▶ **DOCUMENT SEGMENT**:

Nick Ercolani, University of Arizona

"A Variational Theory for Defects in Patterns"

Joceline Lega, University of Arizona

"Molecular dynamics simulations of live particles"

Abstract:

I will show results of molecular dynamics simulations of hard spheres with non-classical collision rules. In particular, I will focus on how local interactions at the microscopic level between these particles can lead to large-scale coherent dynamics at the mesoscopic level.

This work is inspired by collective behaviors, in the form of vortices and jets, recently observed in bacterial colonies. I will start with a brief summary of basic experimental facts and review a hydrodynamic model developed in collaboration with Thierry Passot (Observatoire de la Cote d'Azur, Nice, France). I will then motivate the need for a complementary approach that includes microscopic considerations, and describe the principal computational issues that arise in molecular dynamics simulations, as well as the standard ways to address them.

Finally, I will discuss how classical collision rules that conserve energy and momentum may be modified to describe ensembles of live particles, and will show results of numerical simulations in which such rules have been implemented. Randomness, included in the form of random reorientation of the direction of motion of the particles, plays an important role in the type of collective behaviors that are observed.

Rafael Irizarry, Johns Hopkins

"Statistics for the Genomics Revolution: Some Examples"

The completion of the human genome project has revolutionized biology and science in general. The information gained from this project along with powerful new technologies has led to de so-called Genomics Revolution and has transformed biology to be a much more quantitative science. Mathematical models have been extremely important in physics, chemistry, and, to some extent, biology. However most biological processes of interest are far too complex for these models to be useful. The impact of Statistics on the Genomics Revolution has been through the development of powerful data analysis techniques, many of which rely on empirically motivated models. In this talk I will give some examples of useful tools developed to aid in the analysis of data produced by one of the most widely used technologies: microarrays.

▶ **DIRECTIONS**:
Answer these from the talk listing:
1. Who helped Joceline Lega develop the hydrodynamic model?
2. Irizarry's talk gives examples of tools for analyzing data from which technology?
3. What is the title of Nick Ercolani's talk?

▶ **DATASET ENTRIES**:

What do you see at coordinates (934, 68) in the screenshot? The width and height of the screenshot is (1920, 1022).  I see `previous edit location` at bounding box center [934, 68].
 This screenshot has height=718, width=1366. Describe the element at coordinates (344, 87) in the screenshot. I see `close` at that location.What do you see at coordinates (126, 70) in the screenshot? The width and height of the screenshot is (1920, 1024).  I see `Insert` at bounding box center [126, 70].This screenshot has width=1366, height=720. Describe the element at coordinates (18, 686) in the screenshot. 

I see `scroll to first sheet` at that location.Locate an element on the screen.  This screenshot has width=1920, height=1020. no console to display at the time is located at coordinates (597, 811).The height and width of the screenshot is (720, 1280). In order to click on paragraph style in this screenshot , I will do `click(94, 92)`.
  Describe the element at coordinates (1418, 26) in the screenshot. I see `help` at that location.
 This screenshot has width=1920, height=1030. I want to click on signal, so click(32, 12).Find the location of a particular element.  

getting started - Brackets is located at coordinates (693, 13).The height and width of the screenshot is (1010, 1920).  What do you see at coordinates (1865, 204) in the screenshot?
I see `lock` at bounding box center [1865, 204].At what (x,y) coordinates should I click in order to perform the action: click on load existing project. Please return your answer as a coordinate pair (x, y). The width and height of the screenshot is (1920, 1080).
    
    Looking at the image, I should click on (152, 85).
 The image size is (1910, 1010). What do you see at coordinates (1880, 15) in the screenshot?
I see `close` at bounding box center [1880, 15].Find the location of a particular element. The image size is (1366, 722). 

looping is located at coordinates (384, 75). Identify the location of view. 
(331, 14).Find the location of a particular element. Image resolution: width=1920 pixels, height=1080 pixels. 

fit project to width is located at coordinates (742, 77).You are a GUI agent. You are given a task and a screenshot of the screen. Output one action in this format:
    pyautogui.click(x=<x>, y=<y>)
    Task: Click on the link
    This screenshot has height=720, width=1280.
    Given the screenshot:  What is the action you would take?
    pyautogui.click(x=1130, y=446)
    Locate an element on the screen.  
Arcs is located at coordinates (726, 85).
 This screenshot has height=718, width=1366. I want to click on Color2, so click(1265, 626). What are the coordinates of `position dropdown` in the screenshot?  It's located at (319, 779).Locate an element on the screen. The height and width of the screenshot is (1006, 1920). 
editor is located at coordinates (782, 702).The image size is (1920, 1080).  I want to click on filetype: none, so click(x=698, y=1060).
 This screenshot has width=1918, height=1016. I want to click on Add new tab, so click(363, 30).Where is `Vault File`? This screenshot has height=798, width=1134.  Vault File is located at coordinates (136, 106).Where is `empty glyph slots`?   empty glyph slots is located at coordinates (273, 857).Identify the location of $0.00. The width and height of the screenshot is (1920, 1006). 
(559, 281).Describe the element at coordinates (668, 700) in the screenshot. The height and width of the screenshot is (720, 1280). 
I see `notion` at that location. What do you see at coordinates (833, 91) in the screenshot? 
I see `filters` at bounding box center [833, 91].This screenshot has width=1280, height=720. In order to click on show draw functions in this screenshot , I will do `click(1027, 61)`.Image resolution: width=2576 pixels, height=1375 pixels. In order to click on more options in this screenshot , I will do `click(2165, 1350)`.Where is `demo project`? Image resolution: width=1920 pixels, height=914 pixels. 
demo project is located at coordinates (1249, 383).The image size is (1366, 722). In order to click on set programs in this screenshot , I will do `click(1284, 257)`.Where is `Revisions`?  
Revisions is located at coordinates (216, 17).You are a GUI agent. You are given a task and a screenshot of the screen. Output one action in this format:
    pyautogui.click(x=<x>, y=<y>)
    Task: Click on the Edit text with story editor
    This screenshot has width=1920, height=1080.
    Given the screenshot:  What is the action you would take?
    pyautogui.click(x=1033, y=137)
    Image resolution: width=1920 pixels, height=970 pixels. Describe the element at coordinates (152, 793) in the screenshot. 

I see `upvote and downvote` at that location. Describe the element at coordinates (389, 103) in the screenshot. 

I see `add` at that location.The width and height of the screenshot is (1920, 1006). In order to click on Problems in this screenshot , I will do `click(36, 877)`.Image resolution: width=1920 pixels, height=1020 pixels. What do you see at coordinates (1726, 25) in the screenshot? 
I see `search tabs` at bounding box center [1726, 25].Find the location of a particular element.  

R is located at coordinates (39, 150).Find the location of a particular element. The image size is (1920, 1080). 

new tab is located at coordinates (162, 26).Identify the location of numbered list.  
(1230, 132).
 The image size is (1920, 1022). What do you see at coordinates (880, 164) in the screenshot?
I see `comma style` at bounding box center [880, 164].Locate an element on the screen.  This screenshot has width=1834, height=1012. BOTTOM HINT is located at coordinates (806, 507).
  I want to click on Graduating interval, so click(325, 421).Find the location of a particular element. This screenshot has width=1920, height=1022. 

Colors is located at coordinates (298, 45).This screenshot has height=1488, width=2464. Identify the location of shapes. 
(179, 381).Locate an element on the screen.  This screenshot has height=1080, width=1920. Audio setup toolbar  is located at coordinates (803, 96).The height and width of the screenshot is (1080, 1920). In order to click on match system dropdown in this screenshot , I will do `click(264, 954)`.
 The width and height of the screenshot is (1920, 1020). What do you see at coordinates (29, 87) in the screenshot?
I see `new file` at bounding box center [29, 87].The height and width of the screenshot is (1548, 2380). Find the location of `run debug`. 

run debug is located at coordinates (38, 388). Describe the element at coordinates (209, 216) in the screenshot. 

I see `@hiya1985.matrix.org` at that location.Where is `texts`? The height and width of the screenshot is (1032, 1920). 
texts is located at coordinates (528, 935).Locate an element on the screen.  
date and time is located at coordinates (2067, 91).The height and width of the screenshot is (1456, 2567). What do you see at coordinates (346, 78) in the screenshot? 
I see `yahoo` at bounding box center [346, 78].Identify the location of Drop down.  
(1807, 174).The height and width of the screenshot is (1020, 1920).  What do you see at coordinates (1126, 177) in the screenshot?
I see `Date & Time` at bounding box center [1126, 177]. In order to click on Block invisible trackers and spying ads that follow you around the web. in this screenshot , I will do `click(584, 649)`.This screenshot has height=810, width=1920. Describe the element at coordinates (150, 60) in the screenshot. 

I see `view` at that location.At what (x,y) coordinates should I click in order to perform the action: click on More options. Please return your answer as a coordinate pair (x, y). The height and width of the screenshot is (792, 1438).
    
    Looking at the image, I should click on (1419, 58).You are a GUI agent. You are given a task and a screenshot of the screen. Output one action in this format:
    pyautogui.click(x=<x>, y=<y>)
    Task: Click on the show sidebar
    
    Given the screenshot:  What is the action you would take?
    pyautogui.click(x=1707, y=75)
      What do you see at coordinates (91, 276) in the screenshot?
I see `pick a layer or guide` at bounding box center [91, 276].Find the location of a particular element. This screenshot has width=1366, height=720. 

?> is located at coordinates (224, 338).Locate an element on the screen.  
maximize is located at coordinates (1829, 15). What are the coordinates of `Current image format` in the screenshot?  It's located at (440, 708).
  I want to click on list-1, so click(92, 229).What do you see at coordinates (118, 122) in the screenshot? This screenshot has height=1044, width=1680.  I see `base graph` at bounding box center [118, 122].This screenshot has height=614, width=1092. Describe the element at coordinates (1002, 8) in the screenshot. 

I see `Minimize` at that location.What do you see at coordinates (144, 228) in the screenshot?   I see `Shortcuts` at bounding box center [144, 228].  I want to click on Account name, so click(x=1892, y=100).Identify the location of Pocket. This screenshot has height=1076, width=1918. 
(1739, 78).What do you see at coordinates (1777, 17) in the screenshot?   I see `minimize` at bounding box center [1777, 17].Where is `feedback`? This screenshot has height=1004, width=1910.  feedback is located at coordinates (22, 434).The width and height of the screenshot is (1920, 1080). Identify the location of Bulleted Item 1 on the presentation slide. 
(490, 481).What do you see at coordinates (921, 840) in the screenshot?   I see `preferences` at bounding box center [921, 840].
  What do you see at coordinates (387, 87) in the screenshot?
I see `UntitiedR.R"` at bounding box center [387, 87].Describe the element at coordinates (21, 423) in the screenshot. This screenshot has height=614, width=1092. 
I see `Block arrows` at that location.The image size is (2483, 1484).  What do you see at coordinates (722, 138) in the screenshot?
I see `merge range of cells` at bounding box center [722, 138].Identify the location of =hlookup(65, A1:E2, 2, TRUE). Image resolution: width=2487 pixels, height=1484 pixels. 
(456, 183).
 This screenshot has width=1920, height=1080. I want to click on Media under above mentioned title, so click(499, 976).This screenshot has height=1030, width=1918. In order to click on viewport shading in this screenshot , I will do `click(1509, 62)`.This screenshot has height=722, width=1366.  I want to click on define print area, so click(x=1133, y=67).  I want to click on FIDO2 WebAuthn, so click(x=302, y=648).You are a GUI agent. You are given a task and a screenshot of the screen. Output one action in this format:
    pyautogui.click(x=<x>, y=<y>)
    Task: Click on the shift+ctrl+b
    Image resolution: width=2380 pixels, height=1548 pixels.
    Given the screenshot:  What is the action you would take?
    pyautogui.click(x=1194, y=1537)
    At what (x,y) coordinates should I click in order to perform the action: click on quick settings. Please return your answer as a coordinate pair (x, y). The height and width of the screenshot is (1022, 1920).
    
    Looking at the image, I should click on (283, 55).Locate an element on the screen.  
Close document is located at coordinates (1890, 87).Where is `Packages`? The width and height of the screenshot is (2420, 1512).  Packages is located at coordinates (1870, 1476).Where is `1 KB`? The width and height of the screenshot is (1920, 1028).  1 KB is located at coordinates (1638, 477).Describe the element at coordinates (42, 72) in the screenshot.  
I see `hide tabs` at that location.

▶ **EXERCISE RESPONSE**:
1. Thierry Passot (Observatoire de la Cote d'Azur, Nice, France)
2. Microarrays
3. "A Variational Theory for Defects in Patterns"